Phenobarbital remains one of the most widely used
antiepileptic drugs worldwide, yet there are limited data regarding side effects associated with its use in routine clinical care settings in low-income countries. Available data suggests that
phenobarbital is as effective as other first-line drugs for treating
tonic-clonic seizures, but side effect reports differ widely between high and low-income settings. A better understanding of
phenobarbital side effect profile and severity in low-income settings is warranted given its role in efforts to decrease the
epilepsy treatment gap.
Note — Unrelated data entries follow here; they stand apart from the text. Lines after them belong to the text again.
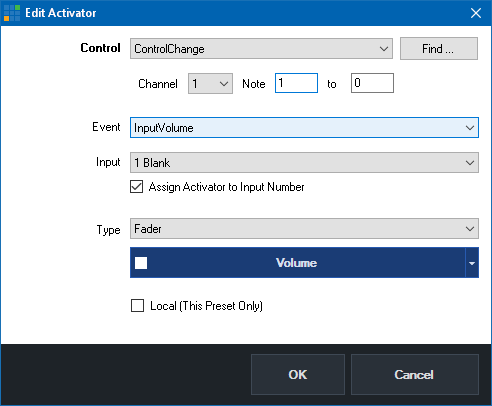
Task: Open the Input dropdown showing 1 Blank
Action: 304,163
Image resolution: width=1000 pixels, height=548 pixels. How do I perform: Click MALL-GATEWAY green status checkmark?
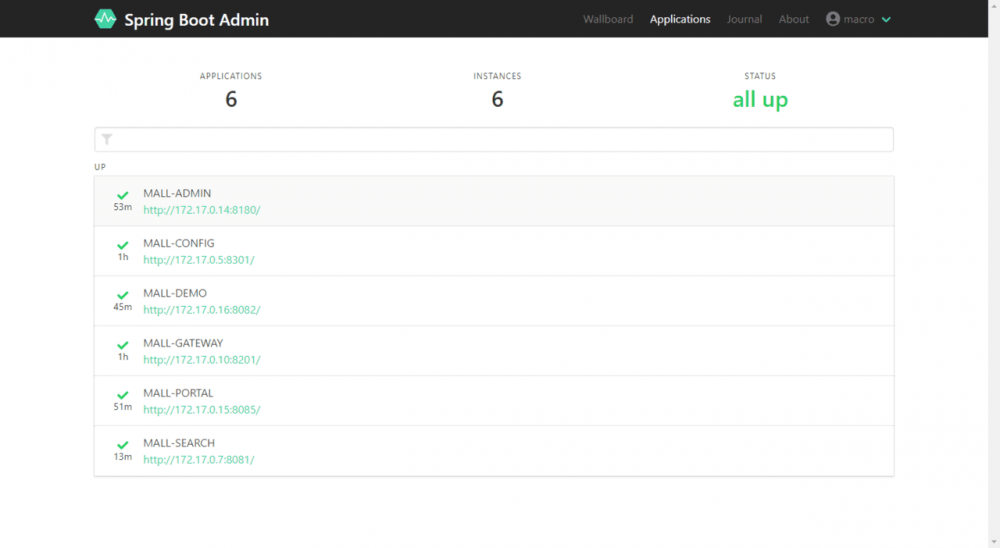pos(122,345)
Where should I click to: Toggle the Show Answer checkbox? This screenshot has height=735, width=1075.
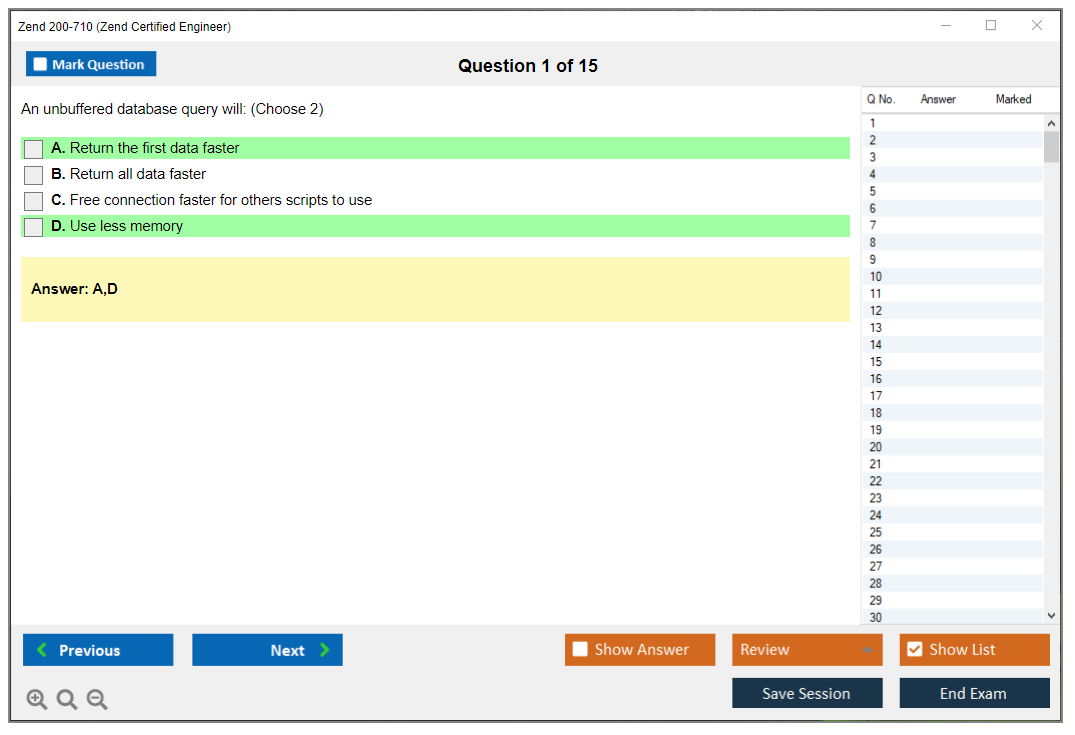pos(580,650)
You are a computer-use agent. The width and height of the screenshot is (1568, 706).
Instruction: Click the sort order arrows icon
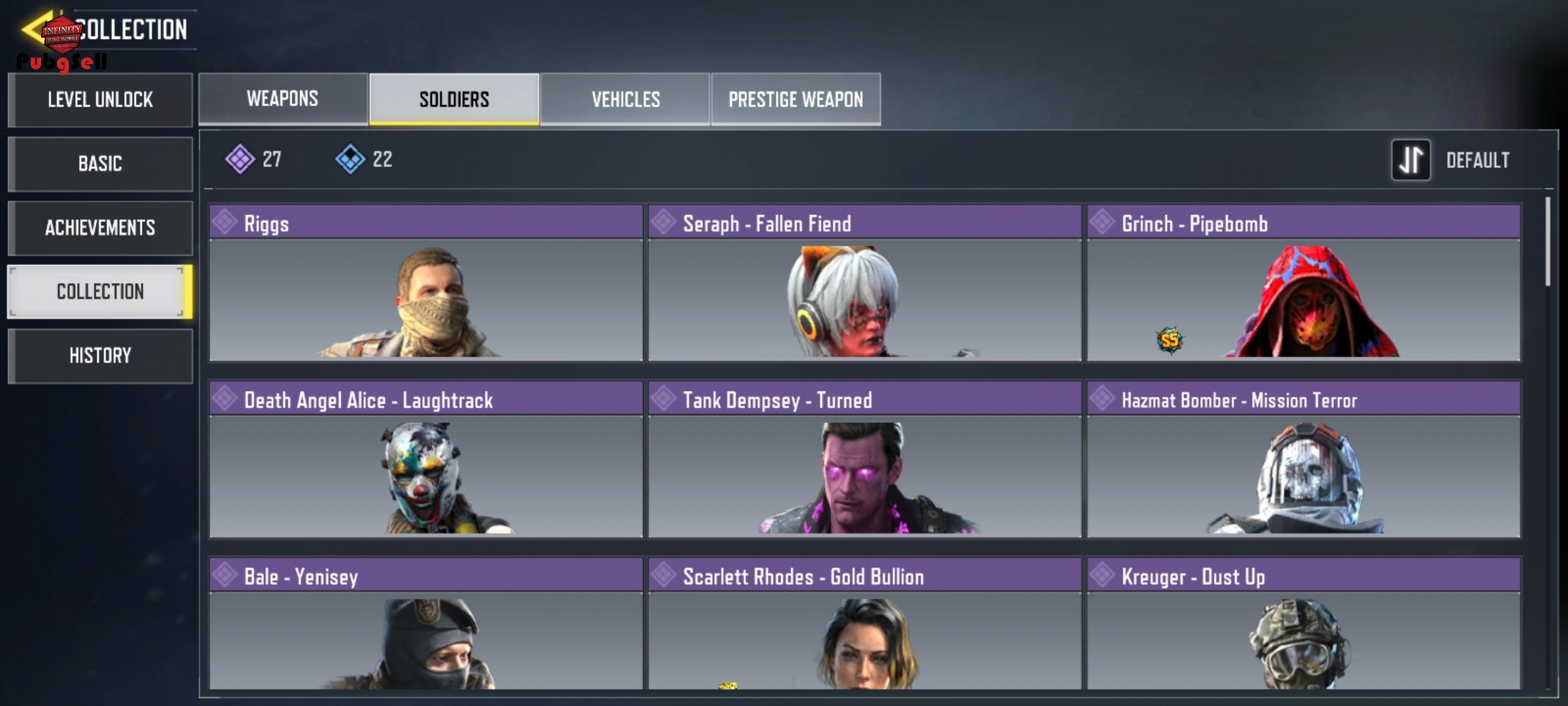click(1411, 160)
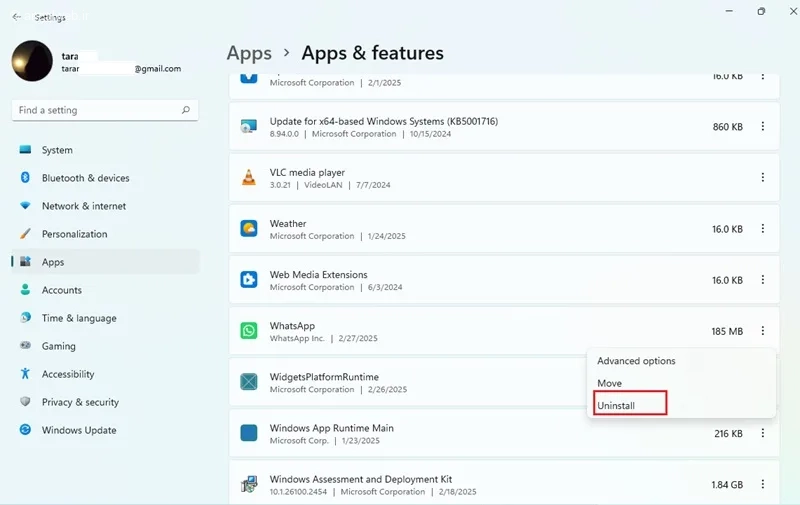Viewport: 800px width, 505px height.
Task: Open options for Windows App Runtime Main
Action: tap(763, 433)
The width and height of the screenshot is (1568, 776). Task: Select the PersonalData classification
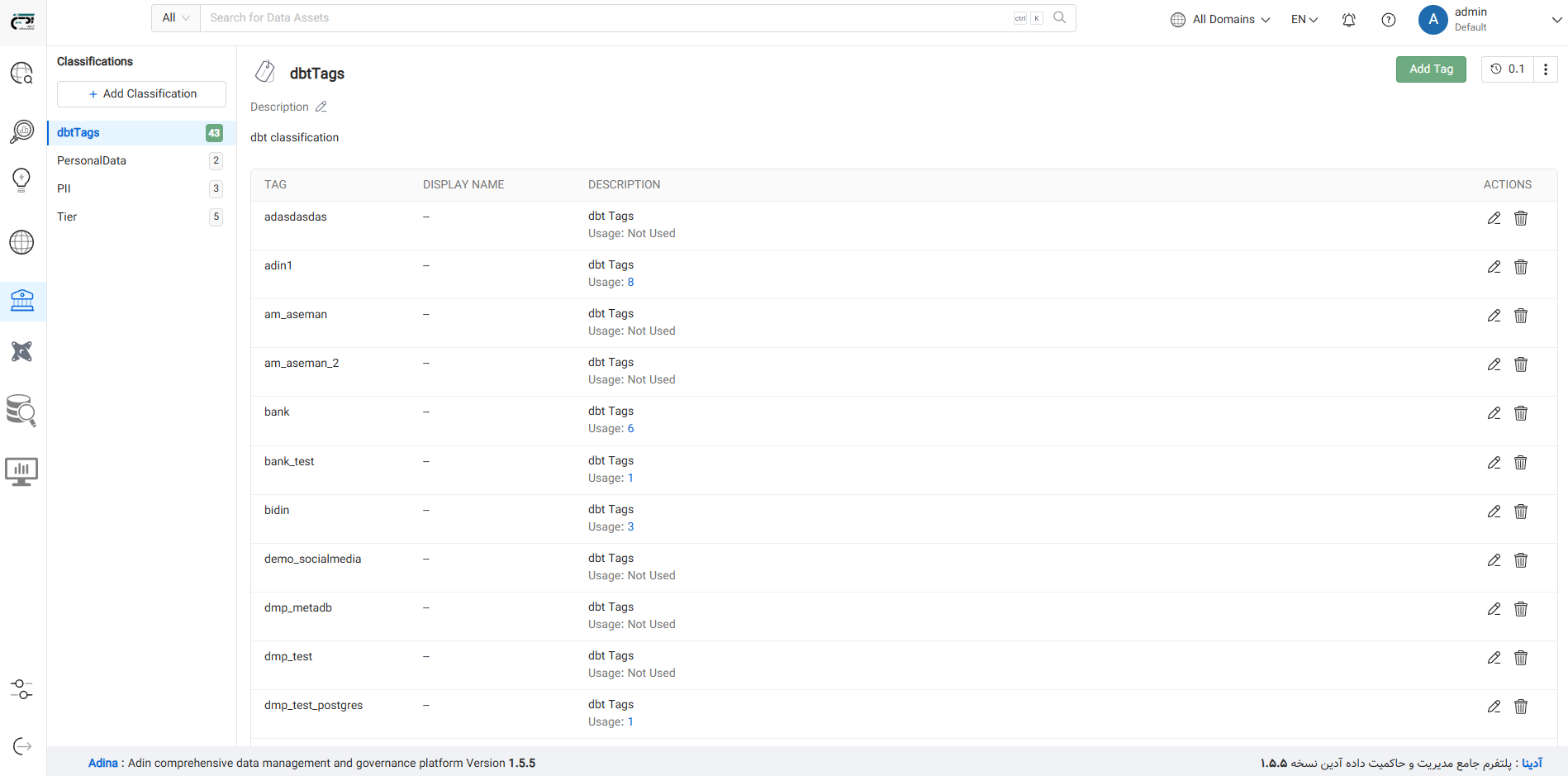(92, 160)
We used the Liverpool adverse events profile (LEAP) to assess side effects in consecutive patients with
epilepsy on
phenobarbital seeking care in rural Zambia. Data regarding age, gender, medication dose, and medication adherence were also collected. T-tests and Spearman's correlation coefficient were used to assess predictors of LEAP score and medication adherence. Thirty-five patients receiving a mean dose of 2.1mg/kg/day (SD: 2.78 mg/kg/day) of
phenobarbital were assessed. All participants reported at least one side effect in the previous four weeks with a median of 6 symptoms (IQR: 4-8) and a mean side effects score of 28/76 (SD: 5.38). Over half reported
sleepiness and
dizziness. Memory problems and depression were also common (both 46%). Total LAEP score was not associated with age (p=0.88), gender (p=0.17), or
phenobarbital dose (p=0.13). Medication adherence was not associated with side effects total score (p=0.56). Rural Zambian adults taking
phenobarbital at doses recommended by the World Health Organization report a significant number of side effects. The most common side effects reported were similar to those reported in high-income countries. The significant burden of
phenobarbital-associated side effects in this African cohort is in contrast to data from non-randomized clinical trials in China that reported
phenobarbital to be well-tolerated with few side effects. Additional investigations regarding
phenobarbital side effects during routine care in low income settings is warranted.